No era un día cualquiera. Coincidían la fiesta de la Presentación del Señor, la Virgen de la Candelaria y la Jornada Mundial de la Vida Consagrada. Una fecha que prolonga, para muchas personas, el tiempo de Navidad y que recuerda que la vida se presenta, se ofrece y se cuida. En ese marco, el Hogar Santa Bárbara II, ubicado en el Palacio Arzobispal de Madrid, se convirtió en un lugar donde la liturgia se hizo cotidiana.
El Hogar Santa Bárbara II es un recurso de acogida y acompañamiento a mujeres con bebés que atraviesan situaciones de especial vulnerabilidad. Un espacio donde no solo se ofrece un techo, sino tiempo, escucha y apoyo para fortalecer el vínculo materno-filial, recuperar la confianza y reconstruir, paso a paso, un proyecto de vida posible. Allí, la vida no se gestiona: se acompaña.

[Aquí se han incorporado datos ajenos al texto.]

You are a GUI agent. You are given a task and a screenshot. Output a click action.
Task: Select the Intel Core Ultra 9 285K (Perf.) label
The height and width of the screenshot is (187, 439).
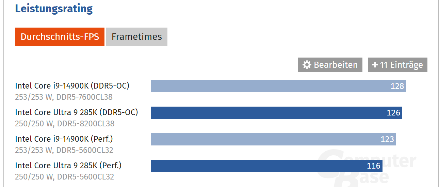tap(68, 166)
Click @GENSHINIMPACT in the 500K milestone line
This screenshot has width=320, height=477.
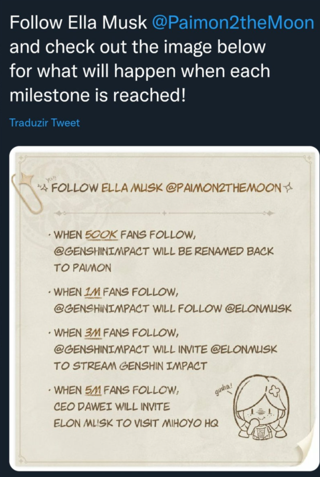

Durante el encuentro, el cardenal Cobo invitó a no dejar pasar este tiempo como uno más. A vivir la semana desde el Evangelio de las Bienaventuranzas, no como palabras hermosas escuchadas en domingo y olvidadas al salir, sino como una forma concreta de estar en el mundo.
La visita contó con la presencia de Clara, religiosa de las Misioneras Siervas del Espíritu Santo vinculada al proyecto, la responsable del proyecto, y de las personas voluntarias que sostienen el día a día del hogar con una dedicación silenciosa y constante. Junto a ellas, el encuentro fue también un gesto de reconocimiento a quienes hacen posible que la acogida sea real y sostenida en el tiempo.
No fue un acto institucional ni una agenda que cumplir. Fue un detenerse. Un escuchar. Un compartir. Porque, entre la vida de nuestra ciudad, con sus ritmos, sus heridas y sus esperanzas, Dios sigue saliendo al encuentro, especialmente allí donde la vida comienza en condiciones más frágiles y, precisamente por eso, más dignas de ser cuidadas.